[Entries from a data source]
########################################

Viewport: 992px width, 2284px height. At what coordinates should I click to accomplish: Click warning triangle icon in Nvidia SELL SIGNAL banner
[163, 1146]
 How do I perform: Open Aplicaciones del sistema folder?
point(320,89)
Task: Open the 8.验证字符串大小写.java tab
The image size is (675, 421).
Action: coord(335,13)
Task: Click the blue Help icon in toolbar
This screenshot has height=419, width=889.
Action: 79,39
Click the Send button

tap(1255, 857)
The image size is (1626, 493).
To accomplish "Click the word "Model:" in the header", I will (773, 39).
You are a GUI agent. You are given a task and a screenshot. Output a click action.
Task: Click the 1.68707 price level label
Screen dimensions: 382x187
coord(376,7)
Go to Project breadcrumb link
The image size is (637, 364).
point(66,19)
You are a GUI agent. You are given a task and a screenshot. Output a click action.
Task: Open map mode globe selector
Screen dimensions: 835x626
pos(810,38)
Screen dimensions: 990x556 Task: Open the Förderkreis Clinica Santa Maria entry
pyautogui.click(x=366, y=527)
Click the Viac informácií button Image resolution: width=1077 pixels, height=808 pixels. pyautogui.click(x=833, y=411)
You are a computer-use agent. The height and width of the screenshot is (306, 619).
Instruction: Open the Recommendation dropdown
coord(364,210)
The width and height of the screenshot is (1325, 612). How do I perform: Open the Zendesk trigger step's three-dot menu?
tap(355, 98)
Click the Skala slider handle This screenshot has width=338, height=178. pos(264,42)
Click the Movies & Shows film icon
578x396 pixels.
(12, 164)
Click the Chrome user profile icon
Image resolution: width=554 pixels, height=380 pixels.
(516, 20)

########################################

◆ Direction:
Rewrite all of the entries above with "Screen dimensions" changed to "Screen size" everywhere it appears. Keep everything else the same.

◆ Exercise answer:
Viewport: 992px width, 2284px height. At what coordinates should I click to accomplish: Click warning triangle icon in Nvidia SELL SIGNAL banner
[163, 1146]
 How do I perform: Open Aplicaciones del sistema folder?
point(320,89)
Task: Open the 8.验证字符串大小写.java tab
The image size is (675, 421).
Action: coord(335,13)
Task: Click the blue Help icon in toolbar
This screenshot has height=419, width=889.
Action: 79,39
Click the Send button

tap(1255, 857)
The image size is (1626, 493).
To accomplish "Click the word "Model:" in the header", I will (773, 39).
You are a GUI agent. You are given a task and a screenshot. Output a click action.
Task: Click the 1.68707 price level label
Screen size: 382x187
coord(376,7)
Go to Project breadcrumb link
The image size is (637, 364).
point(66,19)
You are a GUI agent. You are given a task and a screenshot. Output a click action.
Task: Open map mode globe selector
Screen size: 835x626
pos(810,38)
Screen size: 990x556 Task: Open the Förderkreis Clinica Santa Maria entry
pyautogui.click(x=366, y=527)
Click the Viac informácií button Image resolution: width=1077 pixels, height=808 pixels. pyautogui.click(x=833, y=411)
You are a computer-use agent. The height and width of the screenshot is (306, 619).
Instruction: Open the Recommendation dropdown
coord(364,210)
The width and height of the screenshot is (1325, 612). How do I perform: Open the Zendesk trigger step's three-dot menu?
tap(355, 98)
Click the Skala slider handle This screenshot has width=338, height=178. pos(264,42)
Click the Movies & Shows film icon
578x396 pixels.
(12, 164)
Click the Chrome user profile icon
Image resolution: width=554 pixels, height=380 pixels.
(516, 20)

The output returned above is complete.